Ghostty-only Terminal Control Sequences
We want and believe that terminal applications can and should be able to do so much more. We've worked hard to support a wide variety of modern sequences created by other terminal emulators towards this end, but we also want to fill the gaps by creating our own sequences.
We've been hesitant to do this up until now because we don't want to create more fragmentation in the terminal ecosystem by creating sequences that only work in Ghostty. But, we do want to balance that with the desire to push the terminal forward with stagnant standards and the slow pace of change in the terminal ecosystem.
We haven't done any of this yet.
Crash Reports
Ghostty has a built-in crash reporter that will generate and save crash
reports to disk. The crash reports are saved to the $XDG_STATE_HOME/ghostty/crash
directory. If $XDG_STATE_HOME is not set, the default is ~/.local/state.
Crash reports are not automatically sent anywhere off your machine.
Crash reports are only generated the next time Ghostty is started after a crash. If Ghostty crashes and you want to generate a crash report, you must restart Ghostty at least once. You should see a message in the log that a crash report was generated.
Note
Use the
ghostty +crash-reportCLI command to get a list of available crash reports. A future version of Ghostty will make the contents of the crash reports more easily viewable through the CLI and GUI.
Crash reports end in the .ghosttycrash extension. The crash reports are in
Sentry envelope format. You can
upload these to your own Sentry account to view their contents, but the format
is also publicly documented so any other available tools can also be used.
The ghostty +crash-report CLI command can be used to list any crash reports.

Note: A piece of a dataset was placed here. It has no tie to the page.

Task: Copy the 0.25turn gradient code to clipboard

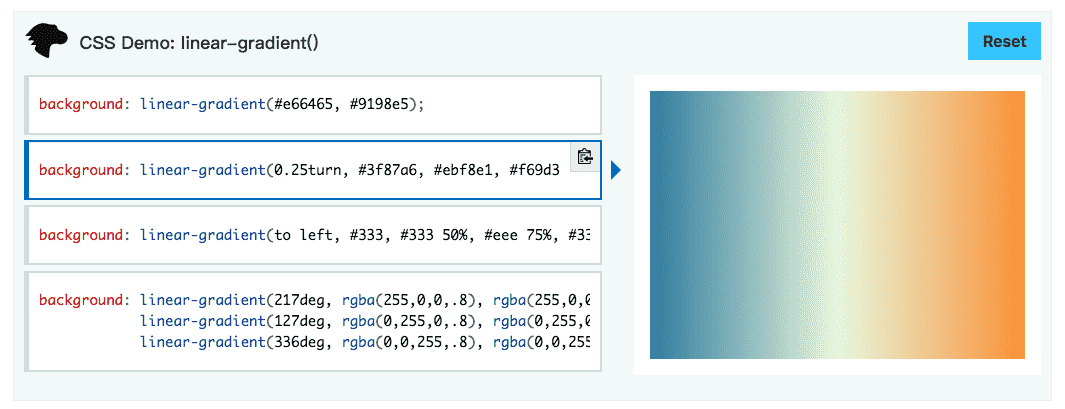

A future version of Ghostty will show you the contents of the crash report
directly in the terminal.
To send the crash report to the Ghostty project, you can use the following CLI command using the Sentry CLI:
SENTRY_DSN=https://e914ee84fd895c4fe324afa3e53dac76@o4507352570920960.ingest.us.sentry.io/4507850923638784 sentry-cli send-envelope --raw <path to ghostty crash>
Warning
The crash report can contain sensitive information. The report doesn't purposely contain sensitive information, but it does contain the full stack memory of each thread at the time of the crash. This information is used to rebuild the stack trace but can also contain sensitive data depending on when the crash occurred.